Retry Policy for Embeddings

Embeddings requests use a separate policy class with the same interface:

<?php

use Cognesy\Polyglot\Embeddings\Config\EmbeddingsRetryPolicy;

$retryPolicy = new EmbeddingsRetryPolicy(
    maxAttempts: 3,
    baseDelayMs: 500,
    maxDelayMs: 10000,
    jitter: 'full',
);

Application-Level Throttling

When retries alone are not enough, implement request throttling in your application to stay within the provider's rate limits:

<?php

use Cognesy\Messages\Messages;
use Cognesy\Polyglot\Inference\Inference;

class RateLimiter
{
    private float $lastRequestTime = 0;
    private float $minTimeBetweenRequests;

    public function __construct(int $requestsPerMinute = 60) {
        $this->minTimeBetweenRequests = 60.0 / $requestsPerMinute;
    }

    public function waitIfNeeded(): void {
        $elapsed = microtime(true) - $this->lastRequestTime;

        if ($elapsed < $this->minTimeBetweenRequests) {
            usleep((int) (($this->minTimeBetweenRequests - $elapsed) * 1_000_000));
        }

        $this->lastRequestTime = microtime(true);
    }
}

$limiter = new RateLimiter(requestsPerMinute: 30);

for ($i = 0; $i < 10; $i++) {
    $limiter->waitIfNeeded();

    $text = Inference::using('openai')
        ->withMessages(Messages::fromString("This is request $i"))
        ->get();

    echo "Response $i: $text\n";
}

Batch Requests to Reduce Volume

Instead of making many small requests, combine related questions into a single prompt when the use case allows:

<?php

use Cognesy\Messages\Messages;
use Cognesy\Polyglot\Inference\Inference;

// Instead of N separate requests...
$questions = [
    'What is the capital of France?',
    'What is the capital of Germany?',
    'What is the capital of Japan?',
];

// ...combine them into one request
$batchPrompt = "Answer each question on its own line:\n";
foreach ($questions as $i => $q) {
    $batchPrompt .= ($i + 1) . ". $q\n";
}

$text = Inference::using('openai')
    ->withMessages(Messages::fromString($batchPrompt))
    ->get();

This reduces the number of API calls from N to 1, dramatically lowering rate limit pressure.

Additional Strategies

  • Switch providers or models.
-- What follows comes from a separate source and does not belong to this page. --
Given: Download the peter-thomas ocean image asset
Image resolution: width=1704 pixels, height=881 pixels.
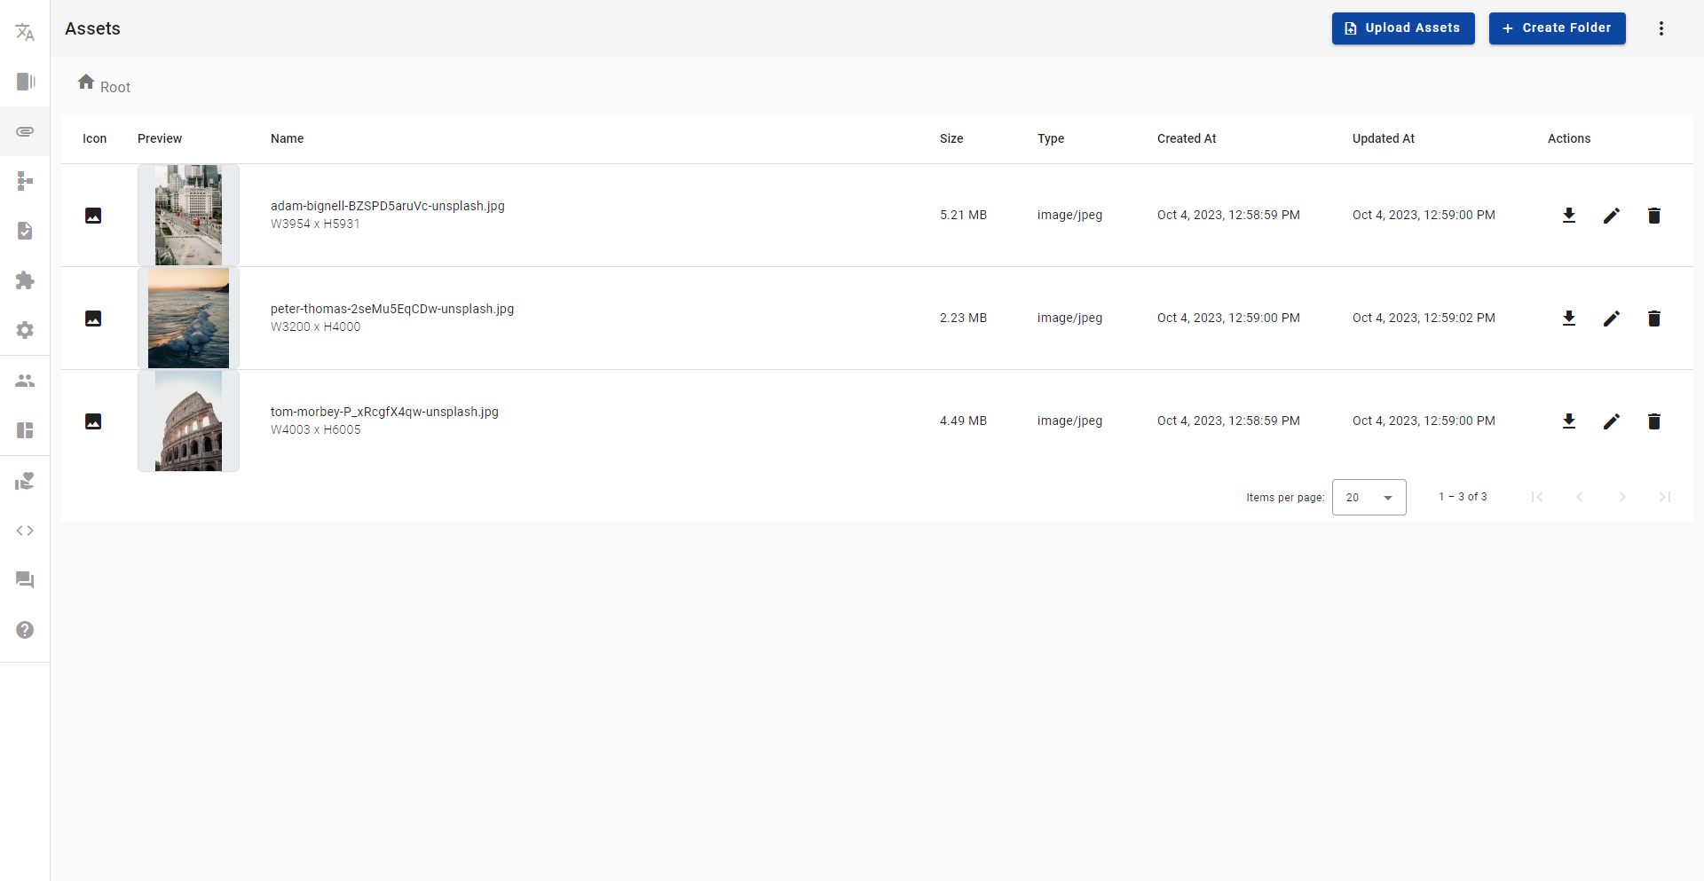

Different providers and models have different rate limits. If one provider is heavily throttled, route some requests to another.
  • Upgrade your API plan. Most providers offer higher rate limits on paid tiers.
  • Cache responses. If the same prompts recur frequently, cache the results to avoid redundant API calls.
  • Use off-peak hours. Some providers have lower contention during off-peak hours, reducing the likelihood of rate limiting.
  • Monitor usage. Track your request volume and token consumption to anticipate rate limit issues before they affect users.